SELECTED EXTRACT.
Let’s not dance around this. Urban Meyer wasn’t burned out, and that leaves us with two undeniable facts: Meyer has health problems, and Meyer walked away from a program with every imaginable advantage of winning when the going got tough.
How else can we look at it?
That means Ohio State has thrown millions at a coach who could be forced to walk away at any moment because of health issues. And that the Buckeyes are regrouping after one of the greatest runs in school history by gambling on a man who may or may not be completely invested.
Meyer is an Ohio native, a former Buckeyes assistant and a man who reveres everything Woody and three yards and a cloud of dust. He’ll tell whoever wants to hear that this is his dream job; that he simply couldn’t walk away from the game.
Let me be brutally honest one last time: Meyer told a Miami radio station a few years ago that Notre Dame has always been his dream job. And he has walked away from the game twice.

A block of data.
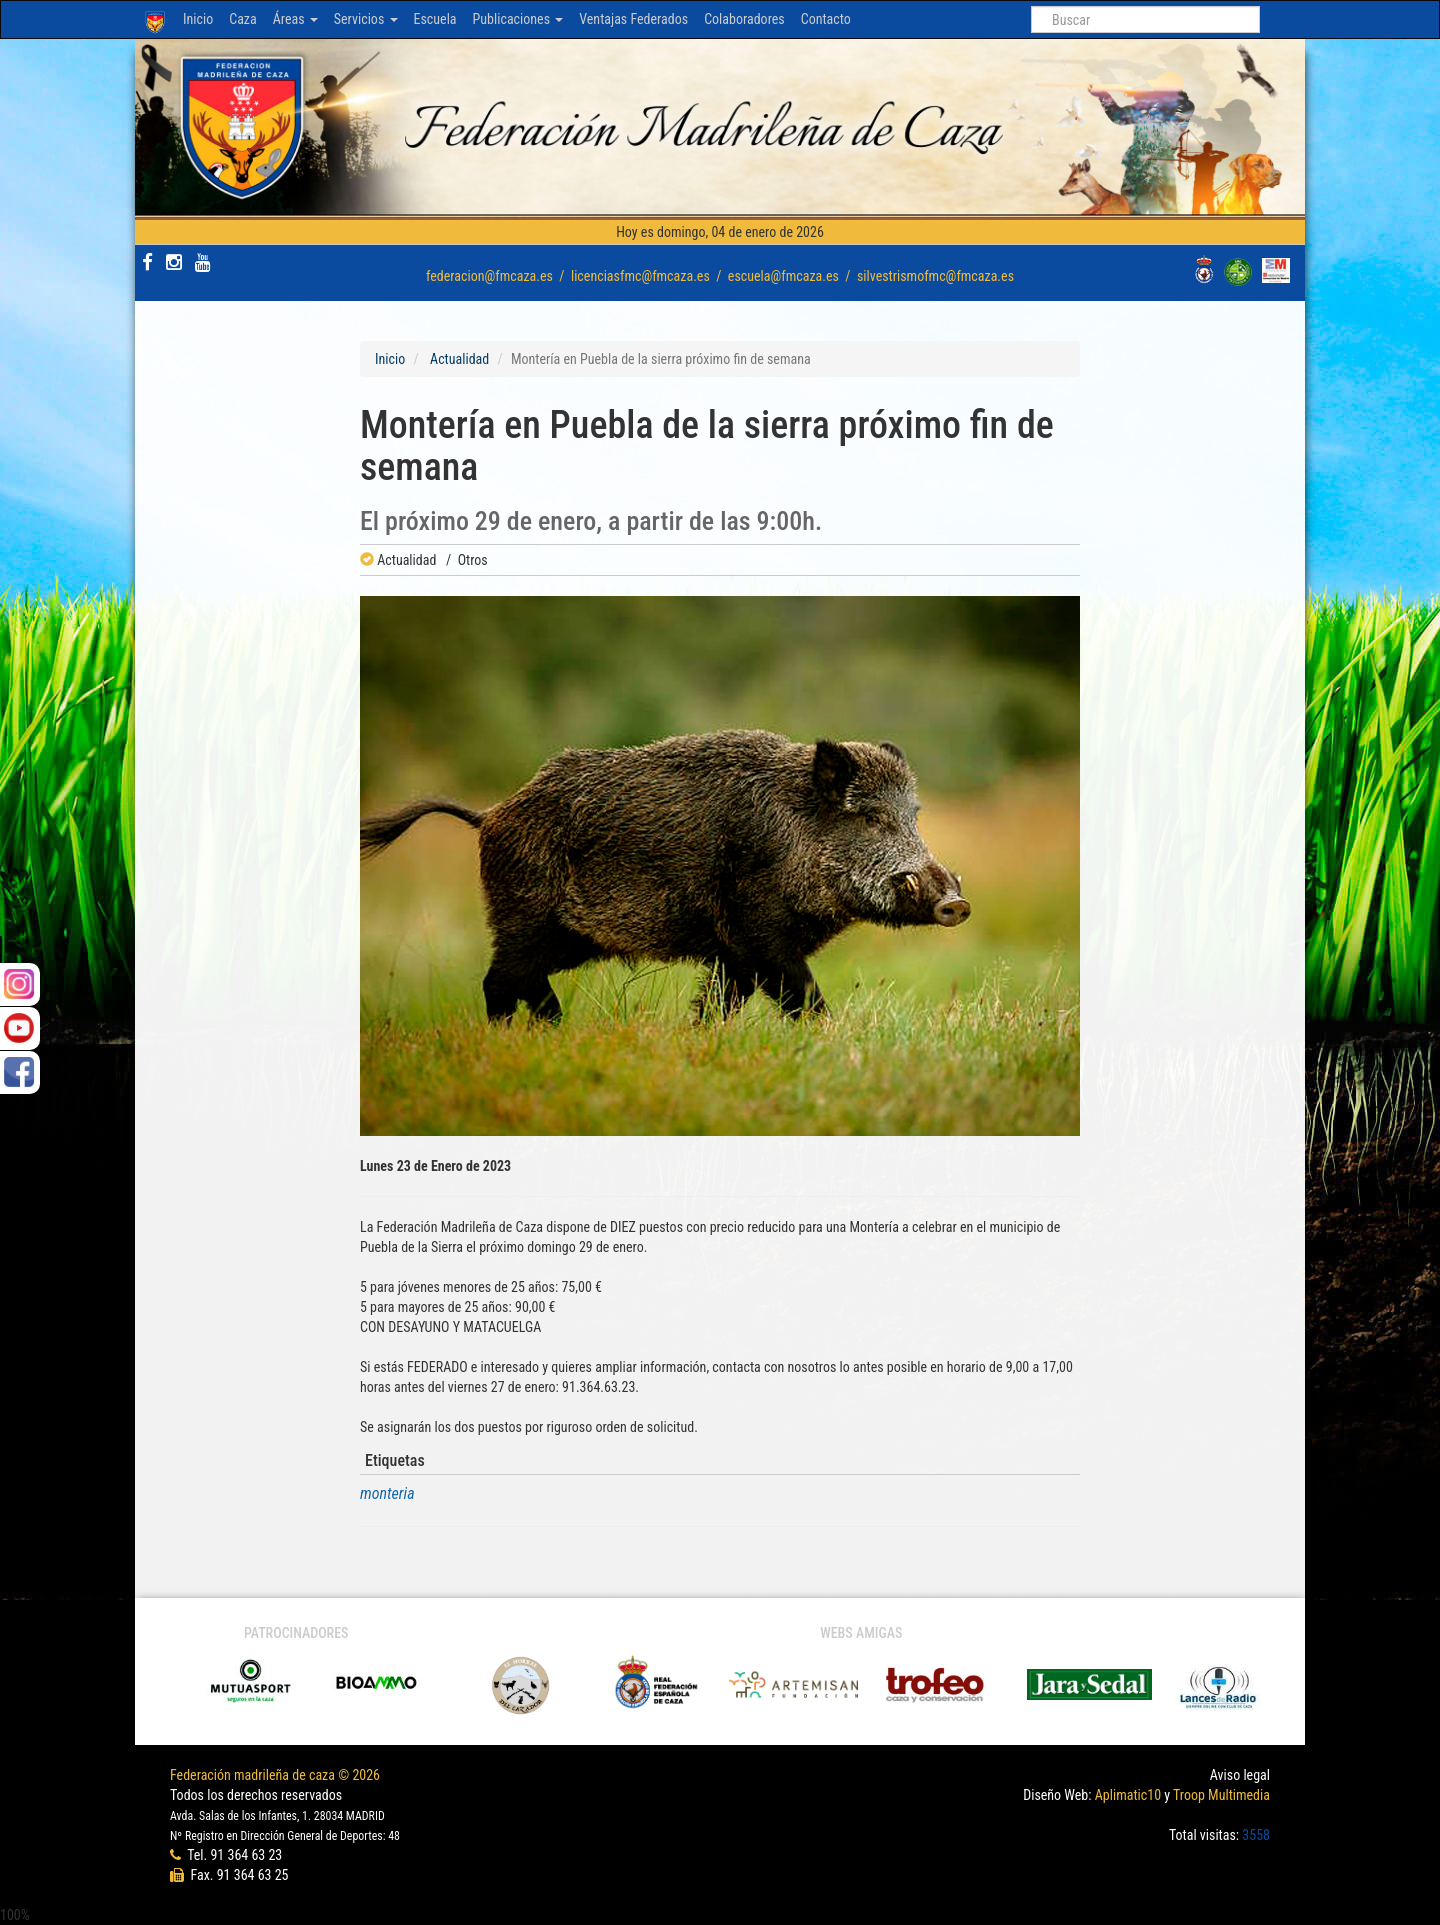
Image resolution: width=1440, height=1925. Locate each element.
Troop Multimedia (1221, 1795)
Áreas (295, 19)
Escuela (435, 19)
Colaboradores (744, 19)
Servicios (366, 19)
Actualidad (459, 359)
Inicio (198, 19)
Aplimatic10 (1128, 1795)
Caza (243, 19)
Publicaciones (518, 19)
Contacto (826, 19)
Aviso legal (1240, 1775)
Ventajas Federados (633, 19)
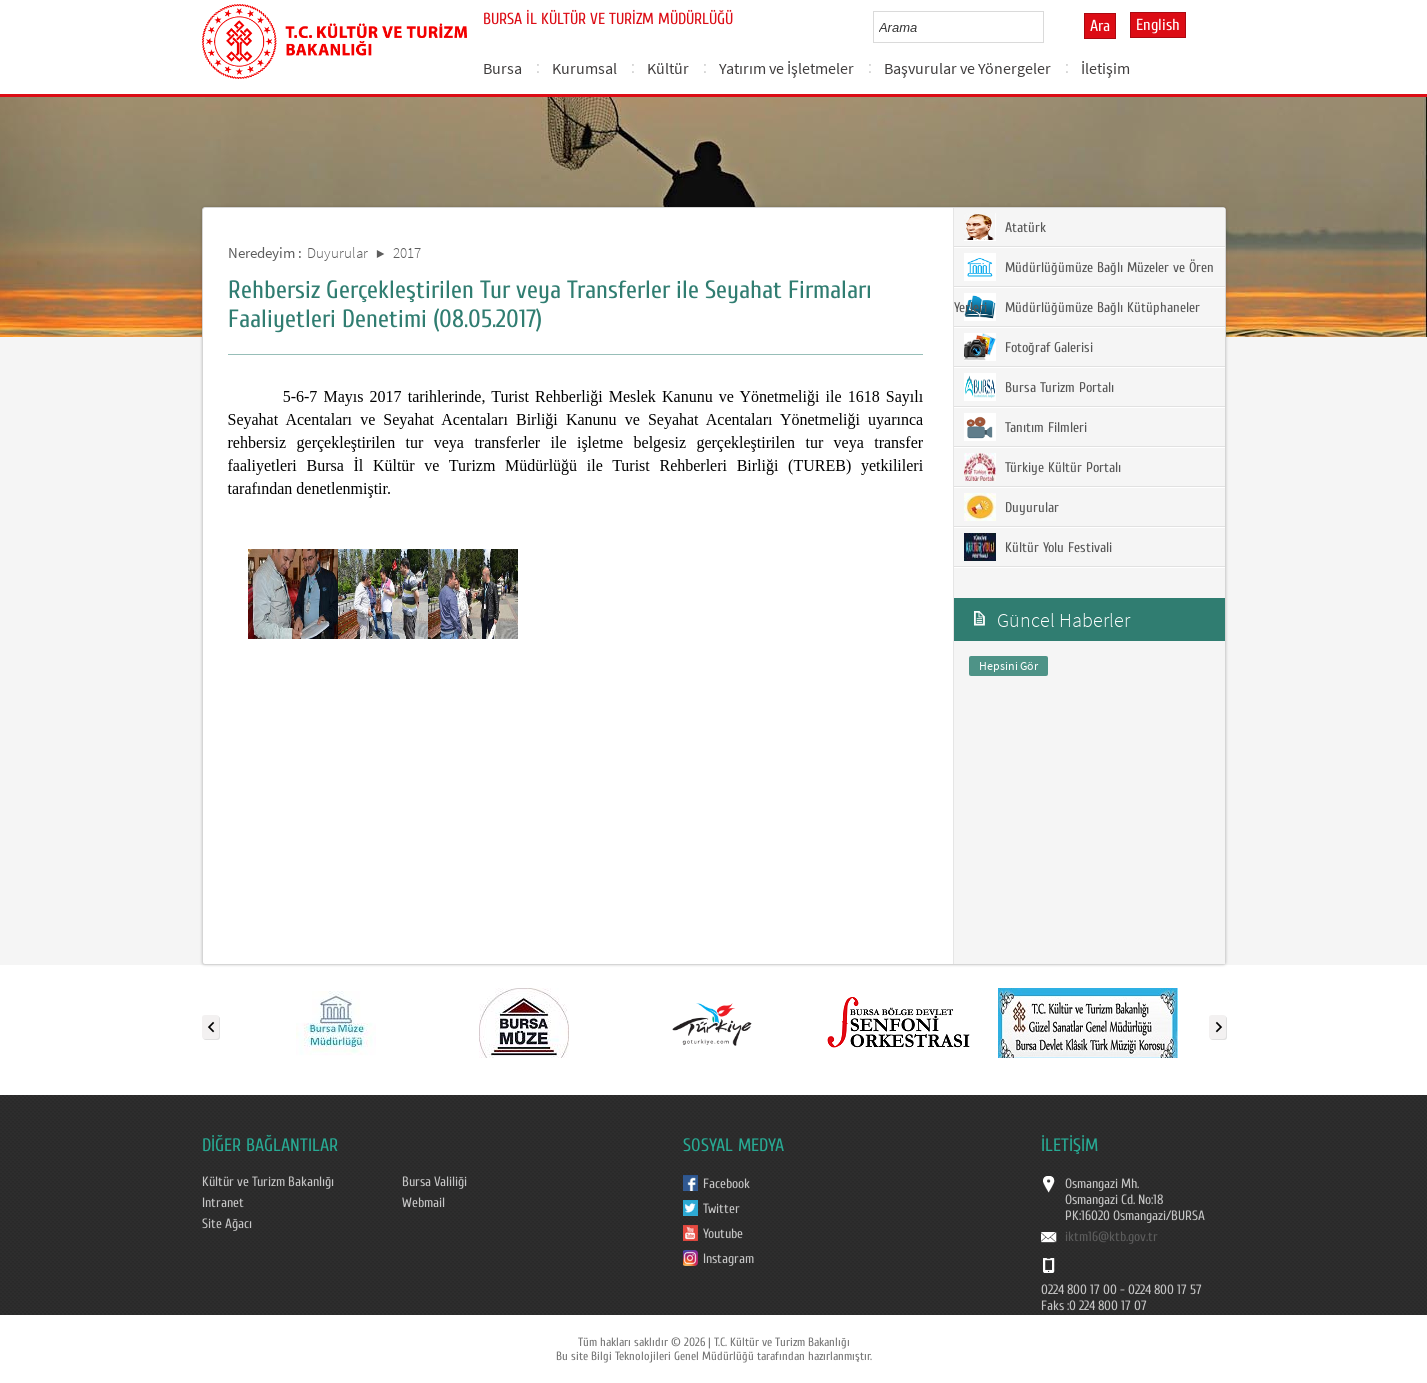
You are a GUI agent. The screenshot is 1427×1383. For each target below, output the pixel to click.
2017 (407, 252)
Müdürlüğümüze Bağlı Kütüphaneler (1082, 307)
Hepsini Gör (1008, 665)
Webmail (423, 1203)
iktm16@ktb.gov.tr (1111, 1237)
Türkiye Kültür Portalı (1042, 467)
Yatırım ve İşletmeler (786, 68)
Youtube (723, 1234)
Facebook (726, 1184)
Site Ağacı (227, 1224)
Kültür (668, 68)
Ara (1100, 26)
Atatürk (1005, 227)
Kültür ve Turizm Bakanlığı (268, 1182)
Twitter (721, 1209)
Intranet (223, 1203)
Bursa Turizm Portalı (1039, 387)
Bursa (502, 68)
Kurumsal (584, 68)
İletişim (1105, 68)
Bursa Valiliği (434, 1182)
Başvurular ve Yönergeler (967, 68)
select (1049, 27)
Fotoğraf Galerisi (1028, 347)
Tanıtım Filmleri (1025, 427)
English (1158, 25)
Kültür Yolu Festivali (1038, 547)
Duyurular (337, 252)
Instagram (728, 1259)
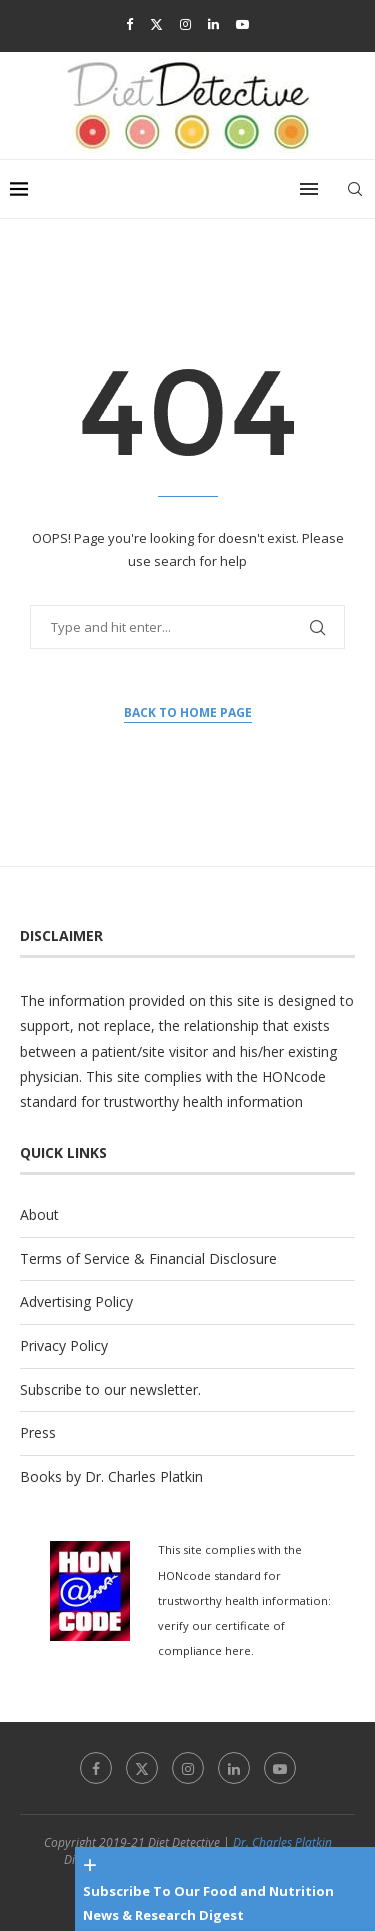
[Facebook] (129, 24)
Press (38, 1432)
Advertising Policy (76, 1301)
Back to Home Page (188, 712)
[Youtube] (242, 24)
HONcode (294, 1076)
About (39, 1214)
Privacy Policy (64, 1345)
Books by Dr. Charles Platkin (111, 1476)
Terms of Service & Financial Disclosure (148, 1258)
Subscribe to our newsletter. (110, 1389)
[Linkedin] (213, 24)
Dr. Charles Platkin (282, 1842)
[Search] (355, 189)
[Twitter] (156, 24)
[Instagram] (185, 24)
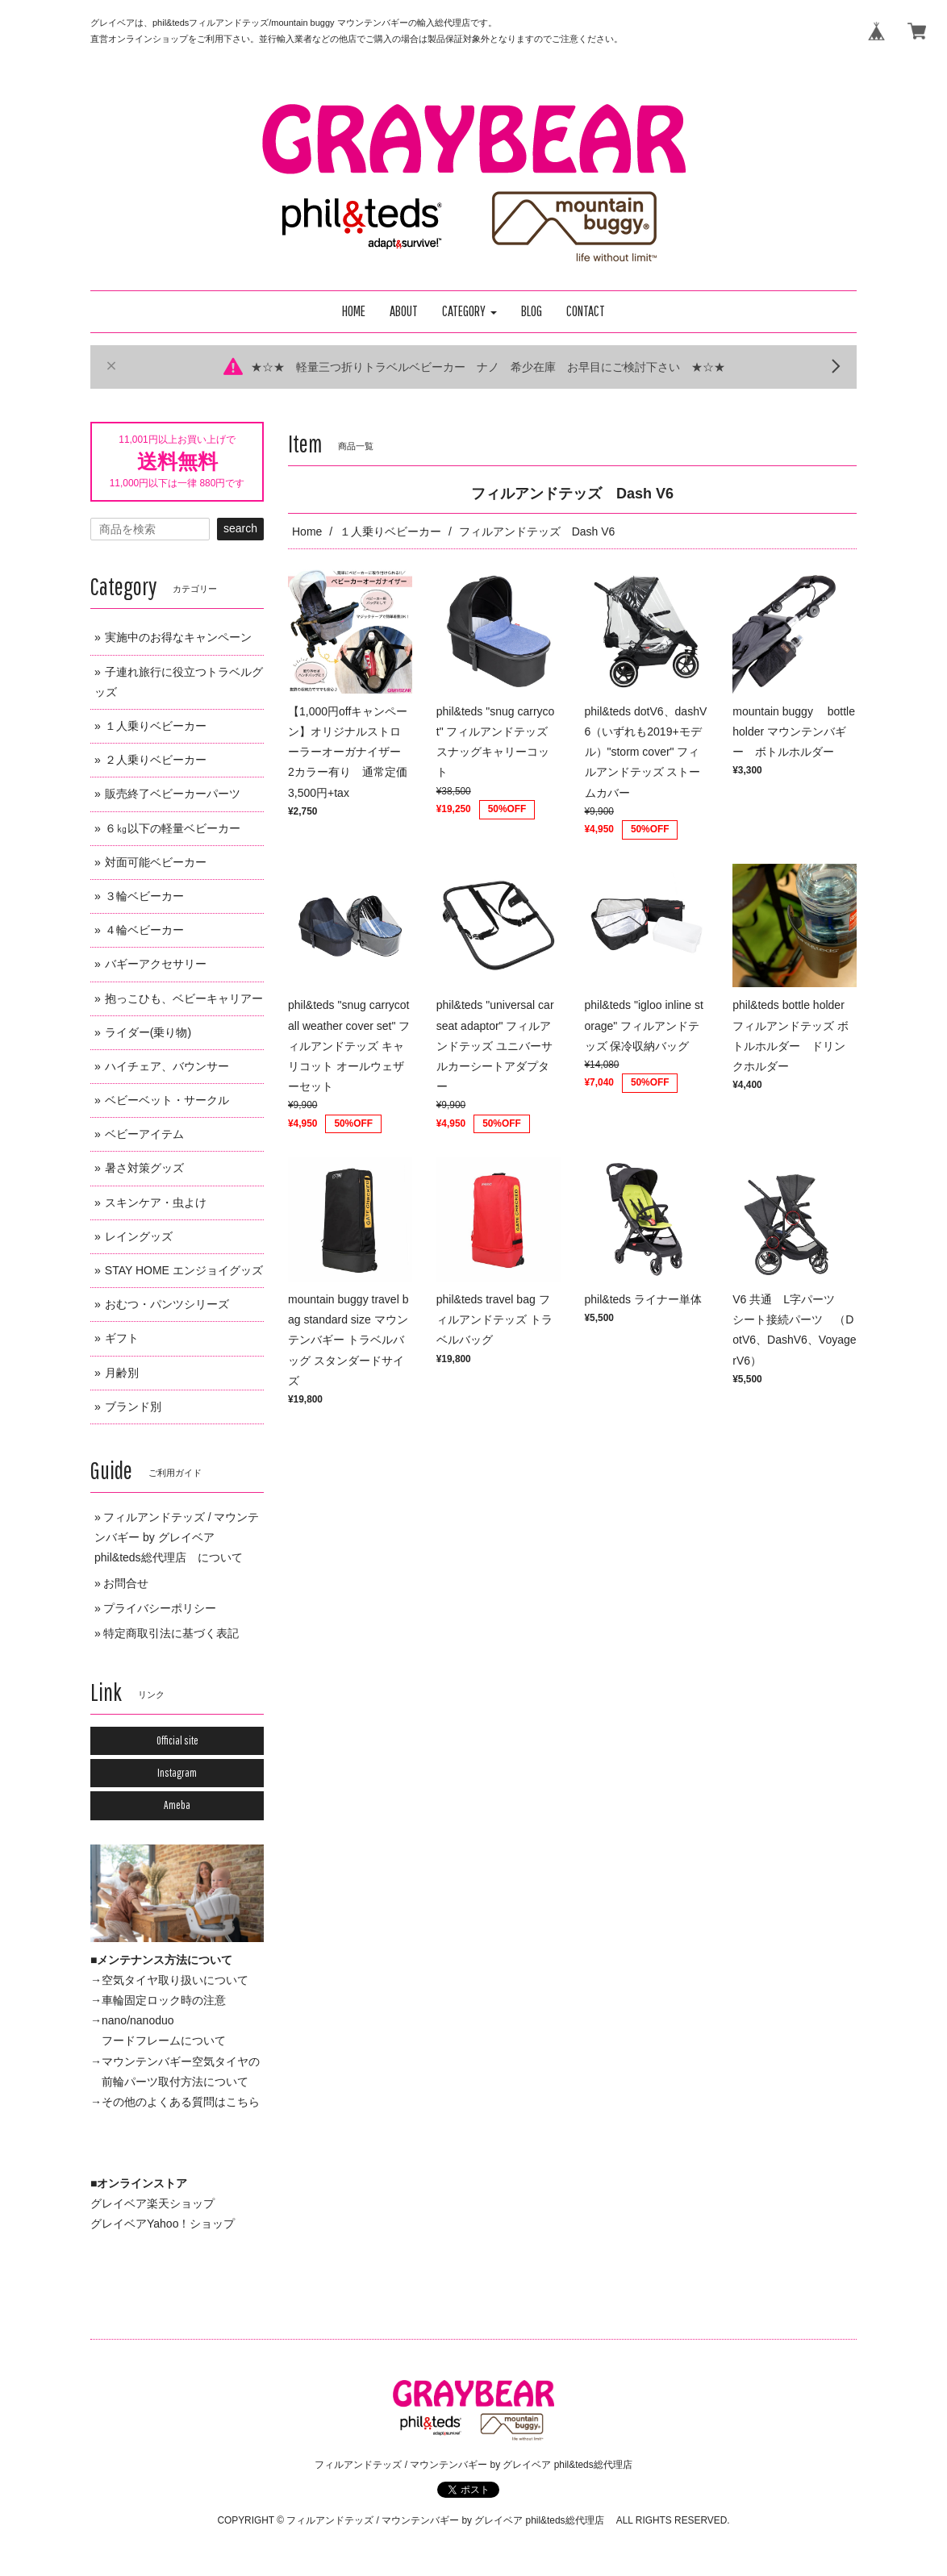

GOAL 1.
Copy the Urban Meyer column word for word, starting with "Meyer is an" and going on through "from the game.".
GOAL 2.
Carry the column on Urban Meyer forward from the point where it stops.
This listing has no connection to the column about Urban Meyer.

REPLY 1.
Meyer is an Ohio native, a former Buckeyes assistant and a man who reveres everything Woody and three yards and a cloud of dust. He’ll tell whoever wants to hear that this is his dream job; that he simply couldn’t walk away from the game.

REPLY 2.
This is the same coach who months before the 2011 season began was telling his former assistants that Penn State was the job he coveted—if JoePa were to leave. Once that job became radioactive, the backup plan fell into place.
Urban Meyer is a football coach, which means Urban Meyer has an ego. All coaches do. That’s why Meyer is coaching again.
Not dream jobs, not a native Ohioan returning home, not the draw of competing in the new Big Ten with its SEC-style championship game.
It’s pure ego.
Think again about the Meyer hire, Ohio State. The coach you think you’re getting is long gone.